PROBLEM DETAILS:
Here is a listing. Reproduce it exactly.

START LISTED ENTRIES

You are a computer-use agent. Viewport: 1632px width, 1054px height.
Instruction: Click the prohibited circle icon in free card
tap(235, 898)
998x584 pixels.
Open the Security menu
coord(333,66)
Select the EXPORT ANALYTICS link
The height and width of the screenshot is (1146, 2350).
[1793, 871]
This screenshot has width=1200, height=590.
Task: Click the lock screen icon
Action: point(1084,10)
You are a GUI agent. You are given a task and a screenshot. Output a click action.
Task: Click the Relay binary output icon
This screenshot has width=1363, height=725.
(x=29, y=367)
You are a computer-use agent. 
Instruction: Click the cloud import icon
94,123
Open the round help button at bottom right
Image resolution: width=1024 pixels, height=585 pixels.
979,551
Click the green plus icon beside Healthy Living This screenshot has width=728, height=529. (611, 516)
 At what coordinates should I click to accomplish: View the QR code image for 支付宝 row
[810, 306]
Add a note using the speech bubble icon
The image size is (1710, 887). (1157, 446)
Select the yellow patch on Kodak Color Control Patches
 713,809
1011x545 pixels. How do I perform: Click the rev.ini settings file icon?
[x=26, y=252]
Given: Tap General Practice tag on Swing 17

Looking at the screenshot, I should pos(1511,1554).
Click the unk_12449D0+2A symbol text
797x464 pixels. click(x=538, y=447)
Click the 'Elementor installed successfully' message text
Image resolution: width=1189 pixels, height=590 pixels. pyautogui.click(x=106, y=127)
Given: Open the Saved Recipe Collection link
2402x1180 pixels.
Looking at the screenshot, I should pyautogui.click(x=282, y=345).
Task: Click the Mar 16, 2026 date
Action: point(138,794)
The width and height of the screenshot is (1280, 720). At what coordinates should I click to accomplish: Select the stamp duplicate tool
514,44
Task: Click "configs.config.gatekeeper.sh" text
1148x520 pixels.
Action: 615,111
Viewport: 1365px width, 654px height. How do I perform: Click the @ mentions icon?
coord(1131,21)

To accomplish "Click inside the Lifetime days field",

END LISTED ENTRIES

REPLY:
You are a computer-use agent. Viewport: 1632px width, 1054px height.
Instruction: Click the prohibited circle icon in free card
tap(235, 898)
998x584 pixels.
Open the Security menu
coord(333,66)
Select the EXPORT ANALYTICS link
The height and width of the screenshot is (1146, 2350).
[1793, 871]
This screenshot has width=1200, height=590.
Task: Click the lock screen icon
Action: point(1084,10)
You are a GUI agent. You are given a task and a screenshot. Output a click action.
Task: Click the Relay binary output icon
This screenshot has width=1363, height=725.
(x=29, y=367)
You are a computer-use agent. 
Instruction: Click the cloud import icon
94,123
Open the round help button at bottom right
Image resolution: width=1024 pixels, height=585 pixels.
979,551
Click the green plus icon beside Healthy Living This screenshot has width=728, height=529. (611, 516)
 At what coordinates should I click to accomplish: View the QR code image for 支付宝 row
[810, 306]
Add a note using the speech bubble icon
The image size is (1710, 887). (1157, 446)
Select the yellow patch on Kodak Color Control Patches
 713,809
1011x545 pixels. How do I perform: Click the rev.ini settings file icon?
[x=26, y=252]
Given: Tap General Practice tag on Swing 17

Looking at the screenshot, I should pos(1511,1554).
Click the unk_12449D0+2A symbol text
797x464 pixels. click(x=538, y=447)
Click the 'Elementor installed successfully' message text
Image resolution: width=1189 pixels, height=590 pixels. pyautogui.click(x=106, y=127)
Given: Open the Saved Recipe Collection link
2402x1180 pixels.
Looking at the screenshot, I should pyautogui.click(x=282, y=345).
Task: Click the Mar 16, 2026 date
Action: point(138,794)
The width and height of the screenshot is (1280, 720). At what coordinates should I click to accomplish: Select the stamp duplicate tool
514,44
Task: Click "configs.config.gatekeeper.sh" text
1148x520 pixels.
Action: 615,111
Viewport: 1365px width, 654px height. How do I perform: Click the @ mentions icon?
coord(1131,21)

To accomplish "Click inside the Lifetime days field",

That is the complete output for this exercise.